| Arbeitsauftrag A |
Zieh aus den Einträgen unten jede Zeile heraus, in der die Zeichenfolge „width“ vorkommt.

| Vorliegender Text |
********

Der Darstellung des Beamten steht auch entgegen, dass die bei dem Gespräch anwesenden Zeugen glaubhaft bekundet haben, der Beamte habe den angeblichen Zitatcharakter seiner Äußerungen nicht zum Ausdruck gebracht. So hat die Zeugin S.… erklärt, der Beamte habe weder darauf hingewiesen noch auf andere Weise deutlich gemacht, dass er lediglich zitiere. Die Äußerung sei deutlich als eigene Meinung des Beamten, von der er überzeugt sei, zu erkennen gewesen. Dies wird von der Zeugin L.… bestätigt. Sie hat ebenfalls ausgesagt, der Beamte habe den von ihm behaupteten Zitatcharakter nicht erkennen lassen, er habe vielmehr seine eigene Meinung bekundet. Das gesamte Gespräch sei von dem Austausch eigener Meinungen geprägt gewesen. Dies entspricht wiederum der Aussage des Zeugen Dr. K.…, der dargelegt hat, er sei angesichts der Art und Weise, wie der Beamte gesprochen und sich verhalten habe, davon überzeugt, dass dieser seiner eigenen Meinung Ausdruck verliehen habe. Die Zeugen sind auch insoweit glaubwürdig. Sie haben sich sowohl hinsichtlich ihrer Vernehmung im Vorermittlungsverfahren als auch sieben Monate später im Untersuchungsverfahren übereinstimmend und widerspruchsfrei geäußert. Es ist insbesondere in diesem Zusammenhang nicht erkennbar und wird von dem Beamten auch nicht behauptet, dass die Zeugenaussagen von unlauteren Beweggründen getragen sind. Vor dem Senat hat er dies ausdrücklich nochmals verneint.

Für die Richtigkeit der Beurteilung der Zeugen spricht weiterhin, dass der Beamte im Rahmen des hier in Rede stehenden Gesprächs mehrfach besonderen Anlass gehabt hätte, auf den angeblichen Zitatcharakter seiner Äußerung hinzuweisen, er eine solche Klarstellung hingegen unterlassen hat. So hätte es für den Beamten nahe gelegen, einen solchen Hinweis zu geben, als er in der kontrovers geführten Diskussion auf heftigen Widerspruch gestoßen ist. Eine Klarstellung wäre insbesondere dringlich angebracht gewesen, als der Beamte – wie die Zeugin S.… bekundet hat – in dem Gespräch um Erläuterung der in dem Anschuldigungspunkt 2 vorgeworfenen Äußerung gebeten worden war.

********

| Vorgegebene Daten |
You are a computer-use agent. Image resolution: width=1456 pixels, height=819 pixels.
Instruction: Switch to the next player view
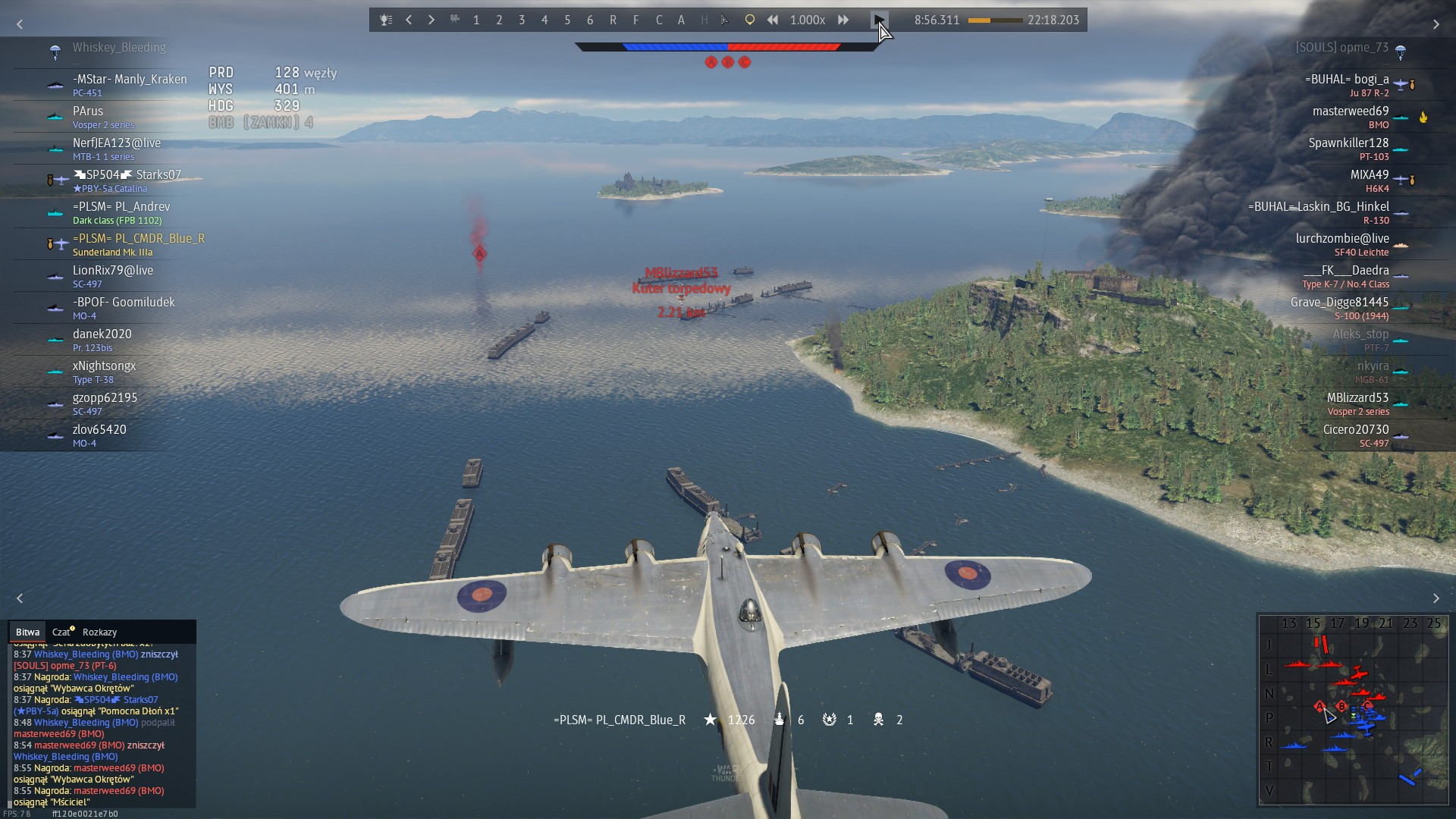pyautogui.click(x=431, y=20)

********

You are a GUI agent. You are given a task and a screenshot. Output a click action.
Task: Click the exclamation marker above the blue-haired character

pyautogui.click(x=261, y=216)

********

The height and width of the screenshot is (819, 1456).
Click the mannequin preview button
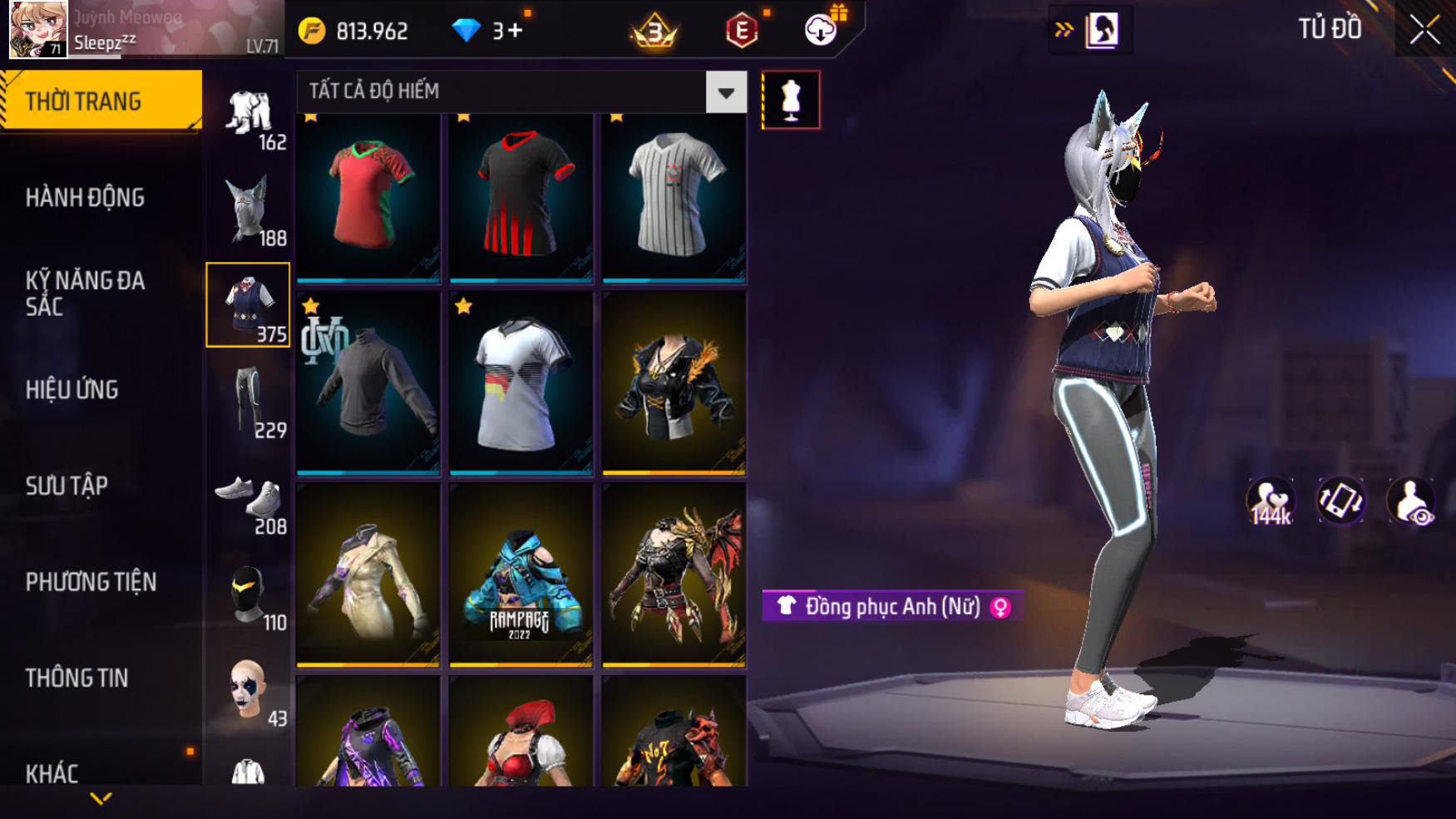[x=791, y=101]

********

| Arbeitsauftrag B |
Gib aus dem Text über die Zeugenaussagen oben wortgetreu den Abschnitt aus, der mit „Für die Richtigkeit“ anfängt und mit „gebeten worden war.“ aufhört.

| Lösung A |
You are a computer-use agent. Image resolution: width=1456 pixels, height=819 pixels.
The height and width of the screenshot is (819, 1456).

| Lösung B |
Für die Richtigkeit der Beurteilung der Zeugen spricht weiterhin, dass der Beamte im Rahmen des hier in Rede stehenden Gesprächs mehrfach besonderen Anlass gehabt hätte, auf den angeblichen Zitatcharakter seiner Äußerung hinzuweisen, er eine solche Klarstellung hingegen unterlassen hat. So hätte es für den Beamten nahe gelegen, einen solchen Hinweis zu geben, als er in der kontrovers geführten Diskussion auf heftigen Widerspruch gestoßen ist. Eine Klarstellung wäre insbesondere dringlich angebracht gewesen, als der Beamte – wie die Zeugin S.… bekundet hat – in dem Gespräch um Erläuterung der in dem Anschuldigungspunkt 2 vorgeworfenen Äußerung gebeten worden war.